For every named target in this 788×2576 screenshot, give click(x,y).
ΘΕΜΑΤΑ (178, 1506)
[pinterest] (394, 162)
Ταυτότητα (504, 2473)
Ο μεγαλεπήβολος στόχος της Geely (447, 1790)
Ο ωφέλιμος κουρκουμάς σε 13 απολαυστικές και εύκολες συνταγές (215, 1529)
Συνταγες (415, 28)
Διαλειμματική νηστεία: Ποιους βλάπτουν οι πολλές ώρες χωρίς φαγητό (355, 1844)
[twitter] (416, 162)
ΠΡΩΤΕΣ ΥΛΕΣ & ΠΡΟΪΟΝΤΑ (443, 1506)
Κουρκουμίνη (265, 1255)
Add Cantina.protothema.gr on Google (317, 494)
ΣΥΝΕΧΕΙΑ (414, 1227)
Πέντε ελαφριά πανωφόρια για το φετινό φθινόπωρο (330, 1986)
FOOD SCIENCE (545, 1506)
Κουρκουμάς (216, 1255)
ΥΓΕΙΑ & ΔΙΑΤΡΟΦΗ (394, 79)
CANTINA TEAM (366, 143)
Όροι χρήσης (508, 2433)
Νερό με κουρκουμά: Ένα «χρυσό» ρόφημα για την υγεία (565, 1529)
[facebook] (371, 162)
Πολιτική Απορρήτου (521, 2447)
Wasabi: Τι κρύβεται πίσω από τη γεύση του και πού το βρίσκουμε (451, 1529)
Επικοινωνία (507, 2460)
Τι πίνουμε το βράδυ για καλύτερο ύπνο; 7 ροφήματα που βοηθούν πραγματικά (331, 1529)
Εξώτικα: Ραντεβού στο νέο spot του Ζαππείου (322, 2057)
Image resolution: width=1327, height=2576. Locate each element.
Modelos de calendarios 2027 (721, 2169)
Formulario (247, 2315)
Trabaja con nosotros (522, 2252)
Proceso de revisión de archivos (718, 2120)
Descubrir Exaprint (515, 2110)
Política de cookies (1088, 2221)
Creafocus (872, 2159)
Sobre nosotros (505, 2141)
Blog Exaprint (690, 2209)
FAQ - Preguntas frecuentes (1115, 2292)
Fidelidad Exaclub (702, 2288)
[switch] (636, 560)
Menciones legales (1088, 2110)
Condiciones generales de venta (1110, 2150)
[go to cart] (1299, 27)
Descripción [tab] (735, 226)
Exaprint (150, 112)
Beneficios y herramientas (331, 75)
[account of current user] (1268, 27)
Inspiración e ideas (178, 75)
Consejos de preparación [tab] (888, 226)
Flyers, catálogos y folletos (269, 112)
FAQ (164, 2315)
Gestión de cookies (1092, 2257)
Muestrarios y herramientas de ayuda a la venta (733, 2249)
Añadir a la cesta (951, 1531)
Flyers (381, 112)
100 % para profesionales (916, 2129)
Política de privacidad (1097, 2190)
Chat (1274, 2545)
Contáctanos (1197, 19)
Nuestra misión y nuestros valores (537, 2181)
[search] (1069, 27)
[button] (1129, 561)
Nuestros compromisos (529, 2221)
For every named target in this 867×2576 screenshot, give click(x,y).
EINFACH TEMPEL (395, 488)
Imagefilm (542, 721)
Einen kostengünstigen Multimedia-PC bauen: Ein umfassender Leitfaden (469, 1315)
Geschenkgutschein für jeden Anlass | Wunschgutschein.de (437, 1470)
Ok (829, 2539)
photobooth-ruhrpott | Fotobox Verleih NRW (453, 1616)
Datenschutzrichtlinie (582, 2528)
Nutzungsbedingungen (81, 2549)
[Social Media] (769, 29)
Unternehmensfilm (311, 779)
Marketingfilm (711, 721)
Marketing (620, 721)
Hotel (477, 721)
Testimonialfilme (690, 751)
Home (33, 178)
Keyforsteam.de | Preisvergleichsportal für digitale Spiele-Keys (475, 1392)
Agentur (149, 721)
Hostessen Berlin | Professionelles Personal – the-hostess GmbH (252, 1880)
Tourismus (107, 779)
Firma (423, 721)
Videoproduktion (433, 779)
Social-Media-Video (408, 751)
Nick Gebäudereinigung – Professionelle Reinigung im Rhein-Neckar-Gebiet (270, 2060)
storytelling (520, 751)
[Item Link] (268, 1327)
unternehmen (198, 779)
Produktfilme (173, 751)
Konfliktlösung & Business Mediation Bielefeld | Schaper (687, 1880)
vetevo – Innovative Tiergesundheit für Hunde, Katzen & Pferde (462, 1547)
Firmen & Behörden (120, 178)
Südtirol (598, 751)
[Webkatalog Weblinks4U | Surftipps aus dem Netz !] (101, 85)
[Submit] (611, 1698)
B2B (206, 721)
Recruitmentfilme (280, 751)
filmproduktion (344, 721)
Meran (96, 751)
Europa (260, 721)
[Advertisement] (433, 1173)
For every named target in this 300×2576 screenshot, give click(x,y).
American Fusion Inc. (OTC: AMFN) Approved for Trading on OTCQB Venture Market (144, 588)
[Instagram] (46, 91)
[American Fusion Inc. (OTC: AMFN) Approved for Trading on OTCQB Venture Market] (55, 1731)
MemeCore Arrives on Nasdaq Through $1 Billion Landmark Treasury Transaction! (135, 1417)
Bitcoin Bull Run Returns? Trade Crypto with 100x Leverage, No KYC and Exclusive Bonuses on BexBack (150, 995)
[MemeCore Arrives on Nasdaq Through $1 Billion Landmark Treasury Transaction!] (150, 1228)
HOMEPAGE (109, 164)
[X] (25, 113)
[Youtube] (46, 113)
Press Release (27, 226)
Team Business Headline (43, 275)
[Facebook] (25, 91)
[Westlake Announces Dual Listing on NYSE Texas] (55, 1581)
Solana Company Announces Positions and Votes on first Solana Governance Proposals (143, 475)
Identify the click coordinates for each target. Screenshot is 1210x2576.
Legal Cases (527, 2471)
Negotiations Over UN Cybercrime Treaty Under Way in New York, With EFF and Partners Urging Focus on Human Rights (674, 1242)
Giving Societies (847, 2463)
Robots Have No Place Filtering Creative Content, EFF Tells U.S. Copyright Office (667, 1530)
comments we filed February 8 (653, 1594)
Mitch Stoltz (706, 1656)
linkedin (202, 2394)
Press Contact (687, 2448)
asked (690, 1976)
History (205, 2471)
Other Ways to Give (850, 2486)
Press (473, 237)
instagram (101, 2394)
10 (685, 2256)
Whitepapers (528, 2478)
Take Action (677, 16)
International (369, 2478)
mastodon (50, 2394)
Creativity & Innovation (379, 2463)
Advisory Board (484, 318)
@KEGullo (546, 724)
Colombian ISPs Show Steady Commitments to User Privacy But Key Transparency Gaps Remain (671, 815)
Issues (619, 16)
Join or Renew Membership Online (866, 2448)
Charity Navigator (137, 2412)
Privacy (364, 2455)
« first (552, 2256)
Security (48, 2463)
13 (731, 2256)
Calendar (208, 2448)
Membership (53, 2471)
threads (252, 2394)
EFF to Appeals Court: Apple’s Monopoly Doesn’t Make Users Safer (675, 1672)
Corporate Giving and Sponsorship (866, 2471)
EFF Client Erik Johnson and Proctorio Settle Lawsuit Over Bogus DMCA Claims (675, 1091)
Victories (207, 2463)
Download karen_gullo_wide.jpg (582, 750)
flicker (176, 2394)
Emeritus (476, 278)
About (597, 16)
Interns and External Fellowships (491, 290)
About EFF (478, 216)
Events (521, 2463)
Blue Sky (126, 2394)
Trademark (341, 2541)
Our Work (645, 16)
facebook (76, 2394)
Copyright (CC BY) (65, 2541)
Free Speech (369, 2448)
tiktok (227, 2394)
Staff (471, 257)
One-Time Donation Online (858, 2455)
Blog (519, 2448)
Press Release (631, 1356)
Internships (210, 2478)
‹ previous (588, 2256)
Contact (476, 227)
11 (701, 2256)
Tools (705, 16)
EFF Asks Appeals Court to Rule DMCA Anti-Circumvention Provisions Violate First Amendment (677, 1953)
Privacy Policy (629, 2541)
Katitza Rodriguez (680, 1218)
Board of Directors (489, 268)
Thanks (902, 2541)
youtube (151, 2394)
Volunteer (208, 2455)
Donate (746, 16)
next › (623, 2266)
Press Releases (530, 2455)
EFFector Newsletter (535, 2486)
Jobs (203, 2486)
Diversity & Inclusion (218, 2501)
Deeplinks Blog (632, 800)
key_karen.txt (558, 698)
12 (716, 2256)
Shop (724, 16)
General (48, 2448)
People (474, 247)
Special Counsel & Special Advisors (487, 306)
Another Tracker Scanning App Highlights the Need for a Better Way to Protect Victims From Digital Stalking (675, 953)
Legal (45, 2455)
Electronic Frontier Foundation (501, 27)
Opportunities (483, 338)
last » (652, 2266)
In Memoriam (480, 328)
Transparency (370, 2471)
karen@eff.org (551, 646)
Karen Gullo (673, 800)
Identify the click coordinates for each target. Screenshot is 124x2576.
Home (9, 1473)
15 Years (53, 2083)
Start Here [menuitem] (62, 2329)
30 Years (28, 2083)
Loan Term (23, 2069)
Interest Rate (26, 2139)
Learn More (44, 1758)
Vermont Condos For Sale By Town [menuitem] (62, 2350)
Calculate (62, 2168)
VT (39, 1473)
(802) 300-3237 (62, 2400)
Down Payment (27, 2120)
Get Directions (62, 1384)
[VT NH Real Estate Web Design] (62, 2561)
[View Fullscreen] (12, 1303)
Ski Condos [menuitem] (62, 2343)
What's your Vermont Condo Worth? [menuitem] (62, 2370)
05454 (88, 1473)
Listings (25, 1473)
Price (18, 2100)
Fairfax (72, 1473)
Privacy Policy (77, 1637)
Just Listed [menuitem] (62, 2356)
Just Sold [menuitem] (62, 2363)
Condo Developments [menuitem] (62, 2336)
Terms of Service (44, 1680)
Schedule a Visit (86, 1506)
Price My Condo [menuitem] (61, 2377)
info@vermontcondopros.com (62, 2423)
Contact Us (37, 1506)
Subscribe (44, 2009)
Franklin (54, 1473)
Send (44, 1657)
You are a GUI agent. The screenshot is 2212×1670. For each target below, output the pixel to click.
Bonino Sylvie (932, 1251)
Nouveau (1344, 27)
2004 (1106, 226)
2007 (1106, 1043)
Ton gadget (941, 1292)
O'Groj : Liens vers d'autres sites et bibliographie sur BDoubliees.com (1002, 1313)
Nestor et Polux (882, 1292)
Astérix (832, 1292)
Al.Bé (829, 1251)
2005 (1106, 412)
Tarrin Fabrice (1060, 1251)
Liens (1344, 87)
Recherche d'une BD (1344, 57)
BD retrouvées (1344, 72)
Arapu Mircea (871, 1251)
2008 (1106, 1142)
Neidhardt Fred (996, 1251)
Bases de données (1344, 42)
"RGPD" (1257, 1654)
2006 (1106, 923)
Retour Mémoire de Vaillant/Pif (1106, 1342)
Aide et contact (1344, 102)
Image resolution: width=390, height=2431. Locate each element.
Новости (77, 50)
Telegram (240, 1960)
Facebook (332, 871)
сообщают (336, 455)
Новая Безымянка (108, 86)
• • • •
In the data above, which lines lie between the line with "instagram (101, 2394)" and the line with "Katitza Rodriguez (680, 1218)", inclusive? Print those lines exactly and nothing else.

instagram (101, 2394)
10 (685, 2256)
Whitepapers (528, 2478)
Take Action (677, 16)
International (369, 2478)
mastodon (50, 2394)
Creativity & Innovation (379, 2463)
Advisory Board (484, 318)
@KEGullo (546, 724)
Colombian ISPs Show Steady Commitments to User Privacy But Key Transparency Gaps Remain (671, 815)
Issues (619, 16)
Join or Renew Membership Online (866, 2448)
Charity Navigator (137, 2412)
Privacy (364, 2455)
« first (552, 2256)
Security (48, 2463)
13 (731, 2256)
Calendar (208, 2448)
Membership (53, 2471)
threads (252, 2394)
EFF to Appeals Court: Apple’s Monopoly Doesn’t Make Users Safer (675, 1672)
Corporate Giving and Sponsorship (866, 2471)
EFF Client Erik Johnson and Proctorio Settle Lawsuit Over Bogus DMCA Claims (675, 1091)
Victories (207, 2463)
Download karen_gullo_wide.jpg (582, 750)
flicker (176, 2394)
Emeritus (476, 278)
About (597, 16)
Interns and External Fellowships (491, 290)
About EFF (478, 216)
Events (521, 2463)
Blue Sky (126, 2394)
Trademark (341, 2541)
Our Work (645, 16)
facebook (76, 2394)
Copyright (CC BY) (65, 2541)
Free Speech (369, 2448)
tiktok (227, 2394)
Staff (471, 257)
One-Time Donation Online (858, 2455)
Blog (519, 2448)
Press Release (631, 1356)
Internships (210, 2478)
‹ previous (588, 2256)
Contact (476, 227)
11 (701, 2256)
Tools (705, 16)
EFF Asks Appeals Court to Rule DMCA Anti-Circumvention Provisions Violate First Amendment (677, 1953)
Privacy Policy (629, 2541)
Katitza Rodriguez (680, 1218)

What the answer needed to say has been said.